Gadis itu mengingatkannya pada Lily. Rambut merahnya, ukuran tubuhnya yang mungil, suaranya yang lembut, caranya berjalan, persis seperti Lily. Tidak heran, ia cucunya. Cucu perempuan satu-satunya, anak Harry Potter. Memang tidak sepenuhnya mirip Lily. Oh, dia cerdas seperti Lily, benar. Tapi dia suka melanggar peraturan. Seperti kakeknya, seperti ayahnya, juga seperti kakaknya yang tertua, James Potter.
Dan sebentar lagi ia akan bertemu dengannya. Detensi tentu saja. Berkeliaran pada malam hari hanya untuk mengambil makanan di dapur bersama sepupu perempuannya, Weasley itu. Sayangnya gadis Weasley itu mengalami kecelakaan saat latihan Quidditch hingga ia tidak bisa melaksanakan detensinya. Malam ini, hanya dia dan Lily.
Ini pertama kalinya ia akan berada seruangan hanya dengan gadis Potter itu. Sebelumnya, ia selalu didetensi dengan kakak atau sepupunya. Membayangkannya saja membuat ia mendengus. Grogi hanya karena akan berada seruangan dengan murid kelas 3? Yang benar saja, sudah berulang kali ia mendetensi siswi berdua saja, namun ini berbeda. Ia akan bersama Lily. Ia tersenyum kecut menyadari kebodohannya. Ia tidak akan bertemu Lily-nya ia hanya akan bertemu Lily Potter, Lily yang lain.
Ketukan di pintu membuyarkan lamunannya. Ia menghembuskan napas pelan sebelum menyuruh sang tamu masuk. Seperti yang sudah diduganya, gadis Potter itu mendekat ke arahnya.
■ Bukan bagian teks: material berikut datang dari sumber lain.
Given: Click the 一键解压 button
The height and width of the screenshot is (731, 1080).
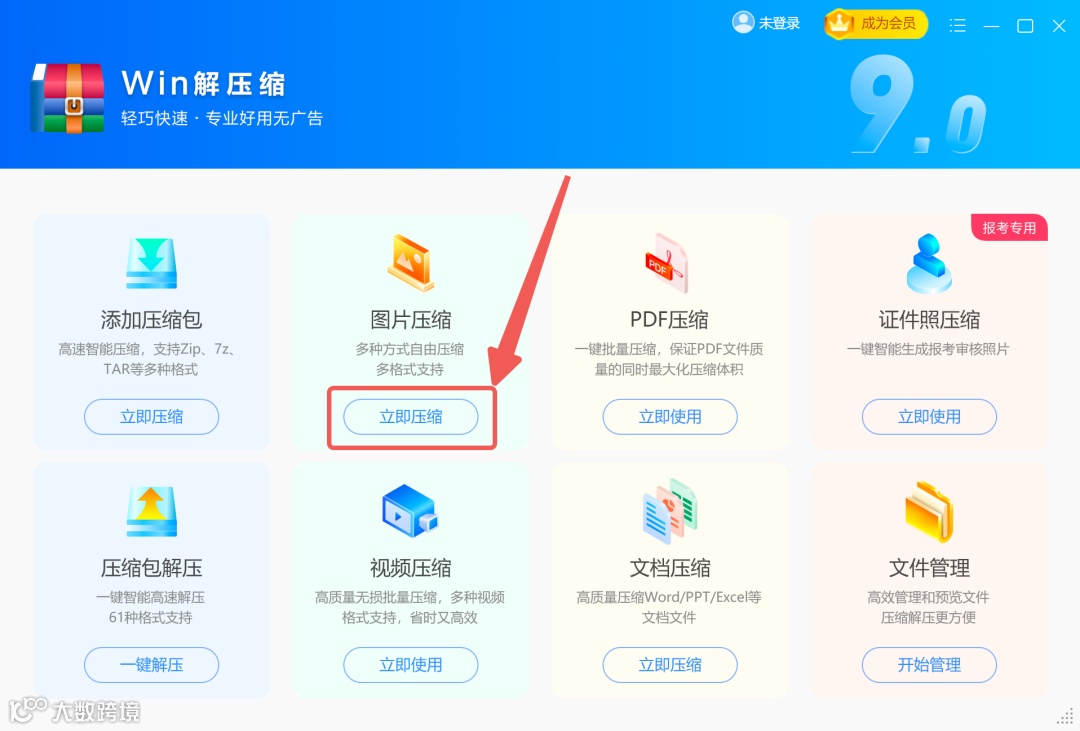Looking at the screenshot, I should [x=152, y=665].
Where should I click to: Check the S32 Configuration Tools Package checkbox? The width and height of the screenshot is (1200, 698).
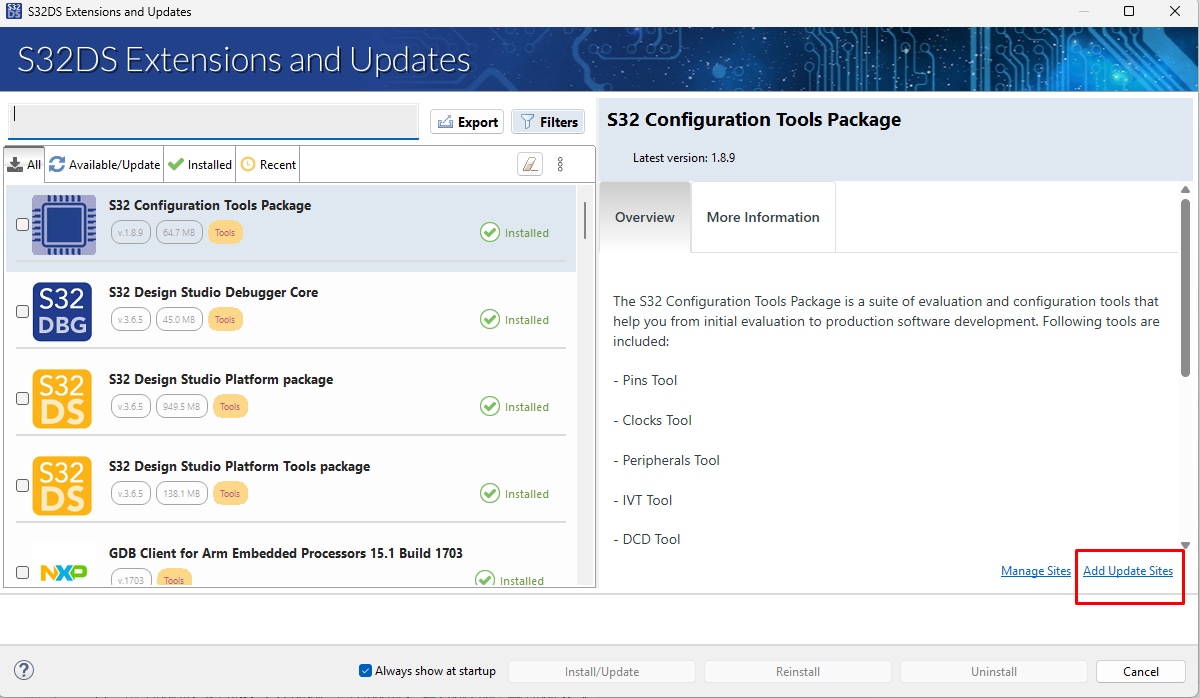[x=23, y=225]
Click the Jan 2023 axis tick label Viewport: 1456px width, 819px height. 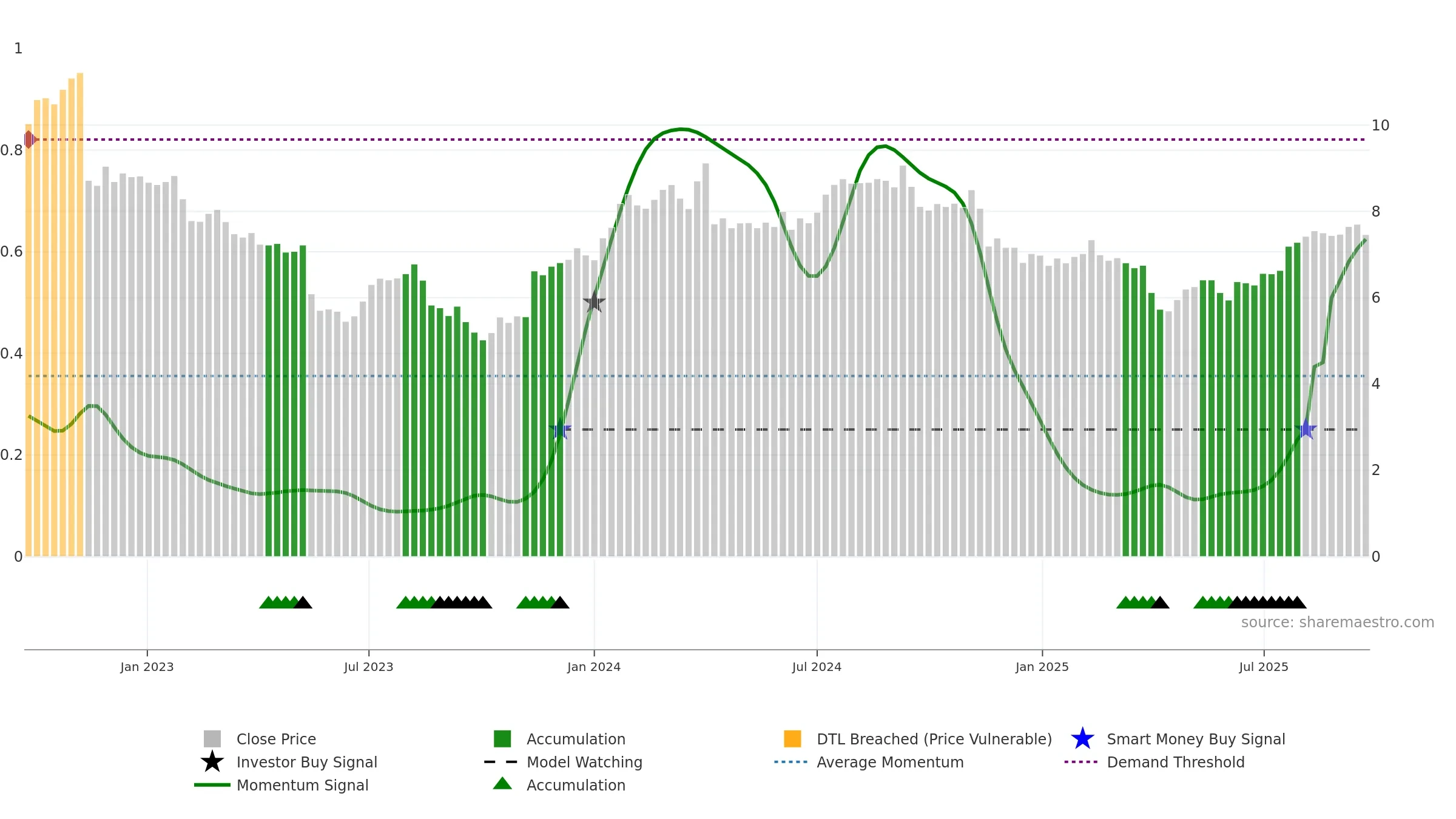point(147,667)
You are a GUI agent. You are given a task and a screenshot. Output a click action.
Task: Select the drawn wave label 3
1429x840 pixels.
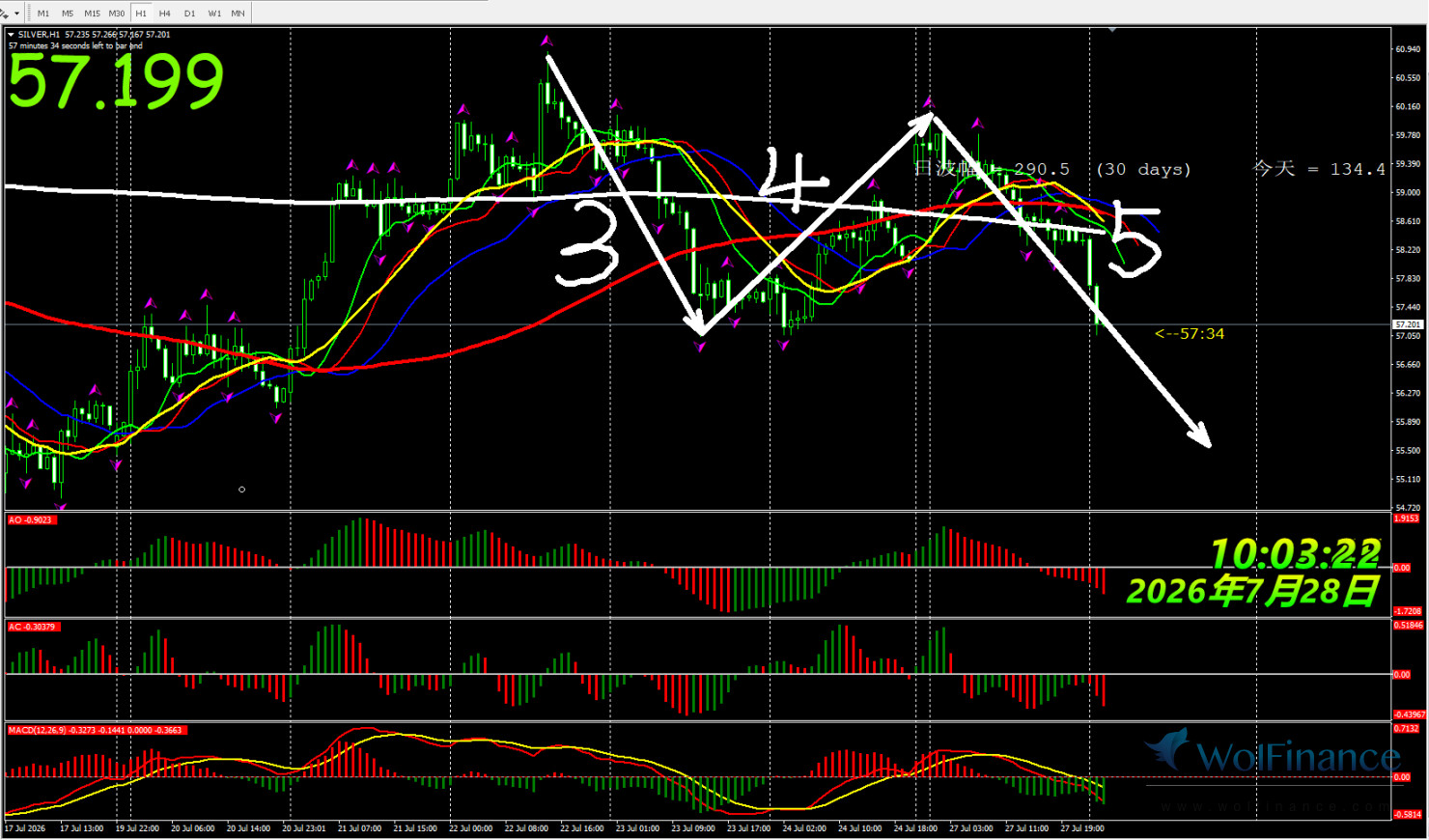[587, 241]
Ia menyuruh Lily Potter duduk di depannya. Dipandangnya mata Lily, biru. Ia meyakinkan dalam hati. Itu bukan Lily, bukan Lily-nya. Mata Lily berwarna hijau. Ia memantapkan hatinya. Bukan Lily.
Gadis itu menatapnya tanpa takut. Tatapan yang sering ditunjukan Harry Potter padanya. Tipikal Gryffindor, tidak punya sopan santun.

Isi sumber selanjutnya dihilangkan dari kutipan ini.